» Passage given
==================================================

No changes. Your infrastructure matches the configuration.

Terraform has compared your real infrastructure against your configuration and found no differences, so no changes are
needed.

So we could argue that this behavior is correct if you want to use the resource incus_storage_pool. If you want to ignore this completely, then we should rather introduce a data source for incus_storage_pool like we did for incus_profile that allows you to read the status but not change anything. How do you see this?

stgraber commented 2 months ago

The behavior for the storage pool is fine, the problem is really with storage pool keys propagating to volumes. I don't think just piling up "computed" keys is correct here.

One can create a volume and specifically set say block.filesystem=ext4 during creation time. But someone can similarly create a volume without specifying any block.filesystem but because the pool the volume is created in has volume.block.filesystem set to xfs, the resulting volume will now have Incus set block.filesystem=xfs unless another value is specified.

This is true of ALL volume keys, possibly including arbitrary user ones (not tested), so a storage pool having volume.user.foo=abc should result in a volume being created on that pool to get user.foo=abc.

So if going with marking keys computed, every single storage volume config key would need to be treated as computed which doesn't seem right.

maveonair commented 2 months ago

Your example with block.filesytem is currently handled as a computed key: https://github.com/lxc/terraform-provider-incus/blob/main/internal/storage/resource_storage_volume.go#L382 as we have inherited when we forked the provider. Or am I wrong?

stgraber commented 2 months ago

Bad example, but we have 20+ other keys which aren't covered by the hardcoded list, as mentioned it's effectively every single volume config key, which is why treating them all as computed kinda feels wrong.

==================================================

» Given data

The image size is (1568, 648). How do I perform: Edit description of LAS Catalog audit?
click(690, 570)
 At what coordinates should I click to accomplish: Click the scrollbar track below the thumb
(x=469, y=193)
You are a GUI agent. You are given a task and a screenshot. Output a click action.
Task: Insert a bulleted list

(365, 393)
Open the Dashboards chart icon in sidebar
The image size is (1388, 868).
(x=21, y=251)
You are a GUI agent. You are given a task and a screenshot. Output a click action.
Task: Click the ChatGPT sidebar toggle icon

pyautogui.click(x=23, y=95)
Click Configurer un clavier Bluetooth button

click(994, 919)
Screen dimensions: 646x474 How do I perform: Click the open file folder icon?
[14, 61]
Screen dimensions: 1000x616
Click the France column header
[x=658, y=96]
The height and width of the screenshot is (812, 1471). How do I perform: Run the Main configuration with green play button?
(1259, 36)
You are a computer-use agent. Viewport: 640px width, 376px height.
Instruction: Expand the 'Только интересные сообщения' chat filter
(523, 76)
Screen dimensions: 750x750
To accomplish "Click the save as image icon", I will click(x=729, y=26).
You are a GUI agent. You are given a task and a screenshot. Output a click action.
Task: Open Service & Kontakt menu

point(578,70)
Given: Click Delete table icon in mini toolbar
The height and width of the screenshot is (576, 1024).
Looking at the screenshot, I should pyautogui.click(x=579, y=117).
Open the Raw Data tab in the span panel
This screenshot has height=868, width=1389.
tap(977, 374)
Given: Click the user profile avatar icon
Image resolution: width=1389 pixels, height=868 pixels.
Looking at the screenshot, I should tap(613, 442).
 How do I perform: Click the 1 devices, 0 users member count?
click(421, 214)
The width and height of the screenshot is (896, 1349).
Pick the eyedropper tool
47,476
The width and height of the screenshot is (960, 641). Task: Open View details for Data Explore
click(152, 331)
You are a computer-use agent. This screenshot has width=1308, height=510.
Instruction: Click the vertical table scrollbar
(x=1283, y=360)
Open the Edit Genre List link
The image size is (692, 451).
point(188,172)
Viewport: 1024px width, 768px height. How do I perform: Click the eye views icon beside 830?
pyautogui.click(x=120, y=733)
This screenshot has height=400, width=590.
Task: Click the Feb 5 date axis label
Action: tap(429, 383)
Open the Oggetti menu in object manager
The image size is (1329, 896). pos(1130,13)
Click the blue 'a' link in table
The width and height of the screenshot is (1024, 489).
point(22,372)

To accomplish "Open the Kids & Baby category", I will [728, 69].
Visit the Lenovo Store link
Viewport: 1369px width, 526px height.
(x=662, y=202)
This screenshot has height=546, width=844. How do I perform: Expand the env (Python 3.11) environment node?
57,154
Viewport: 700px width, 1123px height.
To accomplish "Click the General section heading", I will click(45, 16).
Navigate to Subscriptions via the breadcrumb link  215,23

==================================================

» Set task
Extract the full Terraform storage volume discussion shown above, copying every line word for word.

» Problem solution
No changes. Your infrastructure matches the configuration.

Terraform has compared your real infrastructure against your configuration and found no differences, so no changes are
needed.

So we could argue that this behavior is correct if you want to use the resource incus_storage_pool. If you want to ignore this completely, then we should rather introduce a data source for incus_storage_pool like we did for incus_profile that allows you to read the status but not change anything. How do you see this?

stgraber commented 2 months ago

The behavior for the storage pool is fine, the problem is really with storage pool keys propagating to volumes. I don't think just piling up "computed" keys is correct here.

One can create a volume and specifically set say block.filesystem=ext4 during creation time. But someone can similarly create a volume without specifying any block.filesystem but because the pool the volume is created in has volume.block.filesystem set to xfs, the resulting volume will now have Incus set block.filesystem=xfs unless another value is specified.

This is true of ALL volume keys, possibly including arbitrary user ones (not tested), so a storage pool having volume.user.foo=abc should result in a volume being created on that pool to get user.foo=abc.

So if going with marking keys computed, every single storage volume config key would need to be treated as computed which doesn't seem right.

maveonair commented 2 months ago

Your example with block.filesytem is currently handled as a computed key: https://github.com/lxc/terraform-provider-incus/blob/main/internal/storage/resource_storage_volume.go#L382 as we have inherited when we forked the provider. Or am I wrong?

stgraber commented 2 months ago

Bad example, but we have 20+ other keys which aren't covered by the hardcoded list, as mentioned it's effectively every single volume config key, which is why treating them all as computed kinda feels wrong.